In all fairness, I do not think I said anything wrong. I did not say everything I should have in order to explain myself, but that does not make it wrong, just incomplete, and yes, that is my fault. I am not an engineer, and I think that may be part of the issue. My background is experimental physics so I may look at things from a different perspective than those that are trained engineers and technologists. I often forget that those with more rigorous technical training are used to, and expect, more precise descriptions.
This is not offered to be an excuse, because I am aware of the audience here and it would be my responsibility to ensure the completeness of my responses, especially if they go against accepted dogma in some way. However, most of the physicists I know (including myself) are masters of the "hand waving" argument. This is where we tend to assume a lot, because we all know it's there, so it's waived aside to talk about the matter at hand. In support of that behavior, if we did not we would be mired down in endless minutia about the basic laws of the universe in every discussion we have. So generally we'll not discuss the application of, for instance, the laws of thermodynamics every time we discuss an event where there is an energy exchange.

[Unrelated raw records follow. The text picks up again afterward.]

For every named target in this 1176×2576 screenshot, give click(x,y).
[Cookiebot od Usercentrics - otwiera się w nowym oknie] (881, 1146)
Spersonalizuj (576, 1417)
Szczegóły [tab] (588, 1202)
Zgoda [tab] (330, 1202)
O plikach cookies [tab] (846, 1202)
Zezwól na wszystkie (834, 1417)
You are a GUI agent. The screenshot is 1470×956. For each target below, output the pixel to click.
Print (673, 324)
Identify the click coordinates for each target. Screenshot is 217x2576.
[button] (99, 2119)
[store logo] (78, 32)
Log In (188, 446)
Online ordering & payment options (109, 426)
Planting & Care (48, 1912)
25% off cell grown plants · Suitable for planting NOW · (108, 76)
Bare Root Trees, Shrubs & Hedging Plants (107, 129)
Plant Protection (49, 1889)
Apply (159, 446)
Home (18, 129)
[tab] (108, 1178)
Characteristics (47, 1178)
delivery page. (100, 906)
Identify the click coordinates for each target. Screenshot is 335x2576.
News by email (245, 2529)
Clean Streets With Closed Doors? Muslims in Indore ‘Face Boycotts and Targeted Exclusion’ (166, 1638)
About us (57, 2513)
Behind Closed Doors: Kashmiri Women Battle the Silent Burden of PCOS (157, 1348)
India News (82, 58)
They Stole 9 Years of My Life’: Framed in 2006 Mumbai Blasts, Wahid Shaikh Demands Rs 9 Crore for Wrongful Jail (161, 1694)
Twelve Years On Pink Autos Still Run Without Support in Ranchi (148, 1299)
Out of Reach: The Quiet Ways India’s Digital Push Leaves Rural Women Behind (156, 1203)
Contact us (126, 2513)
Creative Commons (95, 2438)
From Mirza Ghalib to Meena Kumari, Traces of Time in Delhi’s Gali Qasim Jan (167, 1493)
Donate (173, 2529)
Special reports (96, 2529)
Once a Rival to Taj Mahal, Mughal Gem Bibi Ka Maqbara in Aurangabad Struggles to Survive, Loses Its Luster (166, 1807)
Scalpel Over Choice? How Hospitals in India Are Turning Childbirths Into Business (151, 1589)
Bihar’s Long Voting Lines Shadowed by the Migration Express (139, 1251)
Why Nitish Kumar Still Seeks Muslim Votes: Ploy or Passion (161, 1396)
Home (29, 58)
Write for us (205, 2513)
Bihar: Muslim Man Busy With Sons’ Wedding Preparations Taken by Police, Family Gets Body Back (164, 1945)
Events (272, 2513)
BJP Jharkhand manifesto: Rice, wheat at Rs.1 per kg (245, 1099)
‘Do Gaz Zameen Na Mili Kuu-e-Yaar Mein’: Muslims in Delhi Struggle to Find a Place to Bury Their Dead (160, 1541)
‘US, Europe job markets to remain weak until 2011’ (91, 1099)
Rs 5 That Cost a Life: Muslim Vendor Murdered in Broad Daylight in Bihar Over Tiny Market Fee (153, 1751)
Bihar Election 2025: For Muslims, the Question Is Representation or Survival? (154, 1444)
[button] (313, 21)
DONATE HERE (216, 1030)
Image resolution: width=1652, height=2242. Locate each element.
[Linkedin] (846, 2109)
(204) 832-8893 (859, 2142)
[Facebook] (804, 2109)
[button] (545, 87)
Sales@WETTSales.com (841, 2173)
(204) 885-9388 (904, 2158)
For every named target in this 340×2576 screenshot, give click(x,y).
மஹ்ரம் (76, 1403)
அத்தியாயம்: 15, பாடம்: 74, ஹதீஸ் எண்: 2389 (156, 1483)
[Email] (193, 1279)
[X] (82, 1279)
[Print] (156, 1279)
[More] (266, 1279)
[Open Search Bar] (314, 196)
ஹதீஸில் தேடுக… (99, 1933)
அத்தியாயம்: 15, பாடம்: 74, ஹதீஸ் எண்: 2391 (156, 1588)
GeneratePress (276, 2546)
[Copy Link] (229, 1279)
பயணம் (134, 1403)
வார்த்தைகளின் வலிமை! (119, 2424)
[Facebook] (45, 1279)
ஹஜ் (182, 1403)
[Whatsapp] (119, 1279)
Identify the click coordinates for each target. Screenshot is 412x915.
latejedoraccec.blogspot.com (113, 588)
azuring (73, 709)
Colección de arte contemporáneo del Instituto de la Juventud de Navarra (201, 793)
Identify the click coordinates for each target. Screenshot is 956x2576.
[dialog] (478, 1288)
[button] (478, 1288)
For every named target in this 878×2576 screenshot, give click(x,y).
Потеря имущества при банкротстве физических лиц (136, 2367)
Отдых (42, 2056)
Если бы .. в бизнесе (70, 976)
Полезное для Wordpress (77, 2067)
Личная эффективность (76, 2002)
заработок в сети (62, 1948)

Sometimes it is very enticing to just skip the explanations. Yes, I know it's wrong, but for instance, it seems daunting to try to explain a thing like the difference between the terms cost, loss and waste and how they relate to how a regulators work when the listener is not even aware of what types of regulators there are and how they work, etc...
Just so you know, and again please do not see this as an excuse, as I have already claimed my mistake and responsibility, but just by way of introducing you to where I come form, I look at the total loss of a system as having at least two components such that:
Loss = Cost + Waste
1) Where cost is that component of loss that cannot be eliminated and is a necessary expenditure of energy to perform whatever function is being performed.
2) And where waste is that component of loss that provides no benefit but must be accounted for or targeted to be eliminated.
So, you are right. I should have said "less loss", rather than "no waste". But if I had said that to another experimental physicist, he'd want to a full disclosure of the losses to see what could be eliminated as waste and what was absolutely necessary to sustain and I'd be accused of not doing my homework. "losses? What/which losses? Let's see what we're talking about here!"